Argued: September 19, 2013 Decided: December 17, 2013
Before TRAXLER, Chief Judge, and MOTZ and KEENAN, Circuit
Judges.
Petition for review denied by published opinion. Chief Judge
Traxler wrote the opinion, in which Judge Motz and Judge Keenan
joined.
ARGUED: Joshua A. Berman, BLAINE L. GILBERT & ASSOCIATES, PA,
Baltimore, Maryland, for Petitioner. Stephen McCoy Elliott,
UNITED STATES DEPARTMENT OF JUSTICE, Washington, D.C., for
Respondent. ON BRIEF: Stuart F. Delery, Principal Deputy
Assistant Attorney General, Civil Division, Erica B. Miles,
Senior Litigation Counsel, Office of Immigration Litigation,
UNITED STATES DEPARTMENT OF JUSTICE, Washington, D.C., for
Respondent.
TRAXLER, Chief Judge:
Hui Pan, a native and citizen of China’s Fujian Province,
petitions for review of the denial of his application for asylum
and withholding of removal based on his claim that government
officials will sterilize him if he returns to China. See 8
U.S.C. § 1101(a)(42). Pan also seeks review of the denial of
his claim under the Convention Against Torture (“CAT”). We deny
his petition.
I.
In November 2008, Pan left his home in the Jin’an District
of Fuzhou City for the United States. He ended up in Baltimore,
Maryland, where he is living with his uncle while his
application for asylum works its way through the system. Pan
arrived in the United States without valid entry documents, and
the Department of Homeland Security (“DHS”) detained him and
conducted a credible fear interview. During the interview, Pan
claimed that if he returned to China, family planning officials
would forcibly sterilize him for violating China’s one-child
policy. Pan stated that he and his wife, Xiaojuan Chen, already
had a daughter when Chen became pregnant in November 2008.

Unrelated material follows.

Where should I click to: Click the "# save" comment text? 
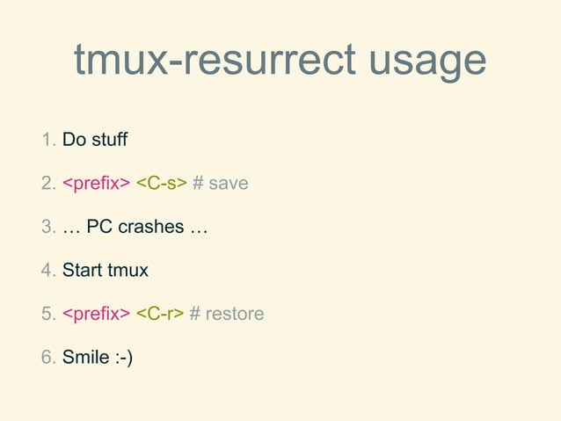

According to Pan, when local family planning officials
discovered the pregnancy, they forced Chen to have an abortion
and beat Pan for resisting. Pan explained that officials took
steps to sterilize Chen soon after the abortion but decided she
2
was “not suitable” for sterilization and that Pan would have to
be sterilized instead. J.A. 354. When the interviewing officer
asked why Chen was unsuitable, Pan answered that government
officials “did not explain why she was not able” to be
sterilized. J.A. 354. The asylum officer determined that there
was “a significant possibility that the assertions underlying
[Pan’s] claim could be found credible,” J.A. 350, and referred
his case for a full asylum determination by an immigration judge
(“IJ”).
The DHS placed Pan in removal proceedings, charging him as
removable for being present in the United States without having
been admitted. See 8 U.S.C. § 1182(a)(7)(A)(i)(I). Pan
conceded removability and applied for asylum, withholding of
removal and relief under the CAT. In support of his asylum
application, Pan submitted a written statement that elaborated
on various statements he made during his credible fear
interview. Pan stated that Chen was three months pregnant when
“Birth Control Bureau” personnel appeared at his home on
November 25, 2008, charging that Chen’s pregnancy violated Birth
Control Regulations and that an abortion was required. When Pan
attempted to stop them, three men “pushed [him], beat [him] and
kicked [him] with their feet.” J.A. 234. According to Pan’s
statement, officials then took Chen away, performed the abortion
and sent her back home the following day. Pan claims, moreover,
3
that government officials returned three days later on November
28 and took her away once again—this time to sterilize her. But
as it so happened, Pan alleged, doctors did not perform “a tubal
ligation because of her health reasons.” J.A. 235. Pan stated
that he was not at home during this second visit by government
officials, and that when he returned later that day, he found a
notice in his mailbox requiring him to report for sterilization
on November 30. After a discussion with his family, Pan decided
to flee to the United States without his family. He claimed
that he left home on the morning of November 30, 2008, and hid
with friends until the middle of December, at which time he left
for Beijing. Pan did not specify the location of his initial
hiding place. According to his application, Pan stayed in
Beijing for two days before flying to Rome. He spent one day in
Rome and then flew to Mexico before arriving in the United
States in January 2009. Pan’s asylum application made no
mention of a smuggler and did not address how, if at all, he
obtained the travel documents necessary to make such a trip.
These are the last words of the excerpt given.